FrankDay, did you ever find out why you are seeing the drive twice? I see that also and have never understood why, or whether it is a problem.
I’d imagine you have both AFP and SMB sharing enabled on the share, your device will see both protocols as different, hence showing up twice.
As to if it’s a problem, I don’t know how a Drobo would handle the same file trying to be opened for writing by both protocols at once, either protocol by itself should deal with such attempted dual access, but potentially some issues might arise in such a situation, I honestly couldn’t say if they’d be access denied, file in use errors, or file corruption though.
The “kind-PC” instance will be using SMB, & also accessible by Windows, the “kind-Mac” will be AFP, & would be needed by a Mac running Mountain Lion & earlier, anything later can also handle SMB.
I don’t know if there’s a means to turn off or select protocols in Dashboard, if there is & you know you’ll only be accessing with one type of device, then turning off one protocol would cause one instance to disappear.
Note: I’m a Windows user & only have direct attached Drobos, the above is deduction of what’s most likely going on.
Depending on your situation, I can think of a few ways to disable the AFP share from showing up on your devices and using SMB exclusively (I would assume you would want to use SMB as it is the faster, more efficient standard. Even Apple is deprecating AFP and moving towards SMB, if I understand correctly).
-
You could block port 548 (the port used by AFP) from your Drobo at the network level, if your network devices allow for this
-
Block port 548 from your Drobo’s IP address on your Mac devices.
-
I’m not sure how safe it is to do it, but you could try to disable afpd from starting on your Drobo.
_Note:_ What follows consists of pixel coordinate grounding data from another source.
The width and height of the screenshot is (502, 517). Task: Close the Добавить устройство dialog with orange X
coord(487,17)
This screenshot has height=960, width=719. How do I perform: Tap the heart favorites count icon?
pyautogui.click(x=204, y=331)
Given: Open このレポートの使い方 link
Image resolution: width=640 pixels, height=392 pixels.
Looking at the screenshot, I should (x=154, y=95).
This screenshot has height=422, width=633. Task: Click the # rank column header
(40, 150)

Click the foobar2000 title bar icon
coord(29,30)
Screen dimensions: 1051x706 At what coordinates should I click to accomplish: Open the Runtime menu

You would need to do this via SSH and I’ve not figured out the details of it quite yet, but I do see the following processes running on my Drobo 5N2:
/sbin/afpd -d -F /etc/netatalk/afp.conf
/sbin/cnid_metad -d -F /etc/netatalk/afp.conf
I haven’t found how these processes get started (they don’t show up in init.d), so I would still need to investigate.
I only use Windows and Linux, so this hasn’t come up as a problem for me and I would have little way of testing it, but I’d be glad to help out if you wanted to continue to investigate this.